As for Genesis 1:20 and Numbers 31:28, most translations do not have soul here. I am guessing that you are using the King James. Possibly (I have not done the research!) this is the only translation which has soul in these two passages. As you know, the KJV uses words with an archaic definition, so you should be cautious about how you use this translation. The majority of scholars, apparently, did not feel the Hebrew being used here is equivalent to the word soul in English. I definitely would NOT use Genesis 1:20 or Numbers 31:28 to teach that animals either have or are souls.
The Jews were not as careful about language as we, with a Western mindset, might prefer them to have been. Based in the different ways the word soul is used in the Old Testament, I believe that you could make an argument that both statements are true. We have a soul and we are a soul. In Ezekiel 18:4 the language being used is such that the implication is that we ARE a soul. In Genesis 2:7 language is being used in which the implication might be (or it might not be!) that we have a soul. We might be able to translate/interpret Genesis 2:7 to say that God made Adam alive, or we might interpret it to say that God put a soul and spirit into Adam. Both interpretation are possible, in my opinion.
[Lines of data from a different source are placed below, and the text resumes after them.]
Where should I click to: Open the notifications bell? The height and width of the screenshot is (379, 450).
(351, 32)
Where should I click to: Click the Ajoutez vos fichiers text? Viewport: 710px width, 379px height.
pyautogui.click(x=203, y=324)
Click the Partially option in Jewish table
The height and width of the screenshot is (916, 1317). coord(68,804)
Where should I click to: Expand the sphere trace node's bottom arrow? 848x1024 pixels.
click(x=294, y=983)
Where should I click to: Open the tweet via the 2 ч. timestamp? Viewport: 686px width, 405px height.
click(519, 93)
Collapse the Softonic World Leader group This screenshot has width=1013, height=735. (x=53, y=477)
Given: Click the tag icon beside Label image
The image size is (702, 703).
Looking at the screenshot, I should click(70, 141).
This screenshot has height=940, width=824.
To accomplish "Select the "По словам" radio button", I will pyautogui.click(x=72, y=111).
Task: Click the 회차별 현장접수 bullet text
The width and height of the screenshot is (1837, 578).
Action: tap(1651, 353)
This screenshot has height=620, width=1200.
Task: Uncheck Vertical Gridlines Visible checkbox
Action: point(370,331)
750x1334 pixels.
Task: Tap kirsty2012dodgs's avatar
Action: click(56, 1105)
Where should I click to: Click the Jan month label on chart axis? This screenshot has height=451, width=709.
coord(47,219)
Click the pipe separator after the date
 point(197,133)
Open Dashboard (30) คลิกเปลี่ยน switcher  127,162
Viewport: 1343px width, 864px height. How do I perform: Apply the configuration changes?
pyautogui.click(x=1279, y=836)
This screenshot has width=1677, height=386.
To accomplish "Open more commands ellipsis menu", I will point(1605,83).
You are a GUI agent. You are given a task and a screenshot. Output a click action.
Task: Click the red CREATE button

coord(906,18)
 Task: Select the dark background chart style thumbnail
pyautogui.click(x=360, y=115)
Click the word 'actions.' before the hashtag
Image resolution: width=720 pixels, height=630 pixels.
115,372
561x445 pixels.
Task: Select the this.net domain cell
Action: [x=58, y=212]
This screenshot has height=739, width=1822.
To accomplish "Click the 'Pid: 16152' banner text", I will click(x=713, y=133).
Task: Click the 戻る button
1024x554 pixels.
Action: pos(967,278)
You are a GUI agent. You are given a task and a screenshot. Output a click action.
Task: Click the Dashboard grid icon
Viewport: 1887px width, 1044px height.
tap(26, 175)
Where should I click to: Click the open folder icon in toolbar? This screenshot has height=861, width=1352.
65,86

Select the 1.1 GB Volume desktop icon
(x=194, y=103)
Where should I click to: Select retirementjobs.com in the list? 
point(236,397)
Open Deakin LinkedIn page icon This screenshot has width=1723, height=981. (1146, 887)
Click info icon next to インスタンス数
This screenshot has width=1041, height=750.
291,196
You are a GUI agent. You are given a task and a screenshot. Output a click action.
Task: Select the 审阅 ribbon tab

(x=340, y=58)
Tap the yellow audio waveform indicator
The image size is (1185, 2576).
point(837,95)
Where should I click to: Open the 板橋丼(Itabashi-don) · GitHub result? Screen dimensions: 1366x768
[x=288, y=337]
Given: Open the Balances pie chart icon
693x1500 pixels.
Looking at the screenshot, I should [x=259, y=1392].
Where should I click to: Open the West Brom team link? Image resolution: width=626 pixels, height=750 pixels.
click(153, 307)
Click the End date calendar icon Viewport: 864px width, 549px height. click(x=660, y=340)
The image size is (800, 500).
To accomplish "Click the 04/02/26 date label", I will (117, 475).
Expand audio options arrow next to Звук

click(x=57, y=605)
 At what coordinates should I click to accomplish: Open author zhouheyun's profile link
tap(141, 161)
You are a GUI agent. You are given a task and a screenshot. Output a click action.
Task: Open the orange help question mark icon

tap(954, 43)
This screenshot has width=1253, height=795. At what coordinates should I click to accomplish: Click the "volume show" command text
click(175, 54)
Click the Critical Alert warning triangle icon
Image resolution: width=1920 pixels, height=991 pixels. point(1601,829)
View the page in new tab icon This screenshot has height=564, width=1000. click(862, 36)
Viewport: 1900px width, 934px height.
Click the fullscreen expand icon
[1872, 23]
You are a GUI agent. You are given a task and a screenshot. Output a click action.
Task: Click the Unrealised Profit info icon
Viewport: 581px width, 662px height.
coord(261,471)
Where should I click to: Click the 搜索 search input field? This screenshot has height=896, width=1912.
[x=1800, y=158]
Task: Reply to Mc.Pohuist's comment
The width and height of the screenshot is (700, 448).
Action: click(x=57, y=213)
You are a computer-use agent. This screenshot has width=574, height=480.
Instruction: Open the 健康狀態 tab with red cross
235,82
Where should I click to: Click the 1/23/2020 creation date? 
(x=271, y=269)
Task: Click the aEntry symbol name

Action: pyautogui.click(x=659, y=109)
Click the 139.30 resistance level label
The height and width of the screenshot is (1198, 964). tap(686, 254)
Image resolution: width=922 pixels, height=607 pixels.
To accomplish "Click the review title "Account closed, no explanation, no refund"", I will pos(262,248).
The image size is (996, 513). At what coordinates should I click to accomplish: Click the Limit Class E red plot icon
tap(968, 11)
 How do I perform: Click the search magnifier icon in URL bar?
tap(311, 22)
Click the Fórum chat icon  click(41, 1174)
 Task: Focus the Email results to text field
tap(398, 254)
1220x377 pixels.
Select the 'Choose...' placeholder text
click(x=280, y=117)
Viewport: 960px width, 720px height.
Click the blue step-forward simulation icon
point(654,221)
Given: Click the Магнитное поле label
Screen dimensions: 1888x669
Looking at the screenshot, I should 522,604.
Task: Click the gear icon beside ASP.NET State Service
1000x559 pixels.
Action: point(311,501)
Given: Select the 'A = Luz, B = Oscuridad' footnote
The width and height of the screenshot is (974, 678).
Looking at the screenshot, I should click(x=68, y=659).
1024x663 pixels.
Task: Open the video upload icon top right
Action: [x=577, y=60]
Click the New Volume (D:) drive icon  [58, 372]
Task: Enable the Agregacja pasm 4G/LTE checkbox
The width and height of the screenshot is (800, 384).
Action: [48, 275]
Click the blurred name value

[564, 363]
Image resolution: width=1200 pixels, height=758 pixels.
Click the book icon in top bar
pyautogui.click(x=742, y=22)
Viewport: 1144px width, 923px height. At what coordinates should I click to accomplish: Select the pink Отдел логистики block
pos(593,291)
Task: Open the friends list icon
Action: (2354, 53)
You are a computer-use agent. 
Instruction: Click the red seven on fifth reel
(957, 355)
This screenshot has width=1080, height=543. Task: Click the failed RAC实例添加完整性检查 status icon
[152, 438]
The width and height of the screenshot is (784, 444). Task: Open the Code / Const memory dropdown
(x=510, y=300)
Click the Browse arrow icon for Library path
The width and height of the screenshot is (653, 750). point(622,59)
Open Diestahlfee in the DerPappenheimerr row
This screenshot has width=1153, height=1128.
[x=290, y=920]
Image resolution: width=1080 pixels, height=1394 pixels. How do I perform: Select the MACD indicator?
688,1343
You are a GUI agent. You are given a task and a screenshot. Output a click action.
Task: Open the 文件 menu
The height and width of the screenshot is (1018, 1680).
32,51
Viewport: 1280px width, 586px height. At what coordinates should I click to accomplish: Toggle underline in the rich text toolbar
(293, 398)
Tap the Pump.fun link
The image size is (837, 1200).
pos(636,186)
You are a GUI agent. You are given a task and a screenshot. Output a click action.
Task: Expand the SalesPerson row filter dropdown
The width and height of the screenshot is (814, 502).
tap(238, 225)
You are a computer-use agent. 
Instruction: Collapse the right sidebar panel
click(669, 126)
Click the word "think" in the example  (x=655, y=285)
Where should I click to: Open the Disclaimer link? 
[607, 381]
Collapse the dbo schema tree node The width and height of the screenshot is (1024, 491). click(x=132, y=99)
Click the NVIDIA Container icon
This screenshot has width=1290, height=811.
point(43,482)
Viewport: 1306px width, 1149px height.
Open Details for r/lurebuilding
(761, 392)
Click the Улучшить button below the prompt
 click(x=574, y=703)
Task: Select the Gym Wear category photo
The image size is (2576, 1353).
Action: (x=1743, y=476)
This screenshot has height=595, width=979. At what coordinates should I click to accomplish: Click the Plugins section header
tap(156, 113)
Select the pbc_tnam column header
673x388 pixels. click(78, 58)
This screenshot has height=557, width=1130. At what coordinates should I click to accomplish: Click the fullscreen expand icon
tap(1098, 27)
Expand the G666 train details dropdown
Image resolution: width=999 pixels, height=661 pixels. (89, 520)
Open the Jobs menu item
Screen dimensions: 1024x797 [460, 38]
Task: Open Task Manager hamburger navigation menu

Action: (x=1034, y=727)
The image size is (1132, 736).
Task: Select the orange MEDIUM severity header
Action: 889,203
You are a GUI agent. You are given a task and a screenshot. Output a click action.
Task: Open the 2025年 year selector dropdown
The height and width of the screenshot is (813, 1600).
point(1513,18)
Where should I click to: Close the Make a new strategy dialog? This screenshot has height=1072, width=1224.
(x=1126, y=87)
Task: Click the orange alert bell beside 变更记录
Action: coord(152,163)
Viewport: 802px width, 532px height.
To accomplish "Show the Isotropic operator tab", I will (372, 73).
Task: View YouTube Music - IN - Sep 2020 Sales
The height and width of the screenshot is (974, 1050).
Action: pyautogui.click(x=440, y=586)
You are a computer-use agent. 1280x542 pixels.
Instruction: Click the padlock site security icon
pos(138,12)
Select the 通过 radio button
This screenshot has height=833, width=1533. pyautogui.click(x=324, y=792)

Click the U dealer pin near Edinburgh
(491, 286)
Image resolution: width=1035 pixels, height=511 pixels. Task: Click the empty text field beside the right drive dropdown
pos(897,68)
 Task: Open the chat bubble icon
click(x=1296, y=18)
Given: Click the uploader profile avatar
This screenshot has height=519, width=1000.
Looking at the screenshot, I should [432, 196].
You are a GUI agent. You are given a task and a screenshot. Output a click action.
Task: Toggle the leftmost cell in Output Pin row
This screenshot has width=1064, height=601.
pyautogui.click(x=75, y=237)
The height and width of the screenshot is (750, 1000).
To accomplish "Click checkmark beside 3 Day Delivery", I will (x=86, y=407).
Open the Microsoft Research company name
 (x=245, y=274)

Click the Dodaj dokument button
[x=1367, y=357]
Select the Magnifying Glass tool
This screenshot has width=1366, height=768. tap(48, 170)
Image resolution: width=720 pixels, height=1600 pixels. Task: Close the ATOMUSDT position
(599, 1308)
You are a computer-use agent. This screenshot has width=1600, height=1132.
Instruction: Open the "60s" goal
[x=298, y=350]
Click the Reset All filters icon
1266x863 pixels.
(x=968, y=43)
Philosophers and careful theologians will, of course, use vocabulary more carefully that the OT writers. You, too, should be careful in how you use the word. So….. If you define the English word soul in a way so that we ARE a soul, then you can stick with this definition and defend the theology that people are souls. Conversely, if you define the English word soul in a way so that we HAVE a soul, then you can stick with this definition and defend the theology that people have a soul.
In the translation I am using (NIV), Eccl 3:19 has "spirit" rather than "soul." Again, because of vocabulary issues, I believe we should be cautious about creating sharp distinctions between a human soul and a human spirit based on a singly passage in Hebrew. Of course, you know that Hebrews 3:12 tells us that scripture can divide between soul and spirit!!! However, this passage implies that the distinction is a hard one to draw. In Ezekiel 18:4, the translations are more in agreement with using the word "soul." However, in this context, the word is used in a more generic sense. As I see it, it is in the sense of my quote above: twenty souls perished in the tragedy. The meaning of Ezekiel 18:4 is such that we could translate it as The one who sins is the one who will die. It is NOT implying that our souls are not immortal. It is implying that if we sin we will suffer spiritual death–that we will go to hell. I am confident that Ezekiel is talking about spiritual life and death because if he were not, then the converse of the statement "the soul who sins shall die" would be that the soul (ie the person) who does not sin will be immortal. We know that human beings are definitely not immortal. I hope this will get you started. You might want to seek the input of an expert in the Hebrew language for deeper insight.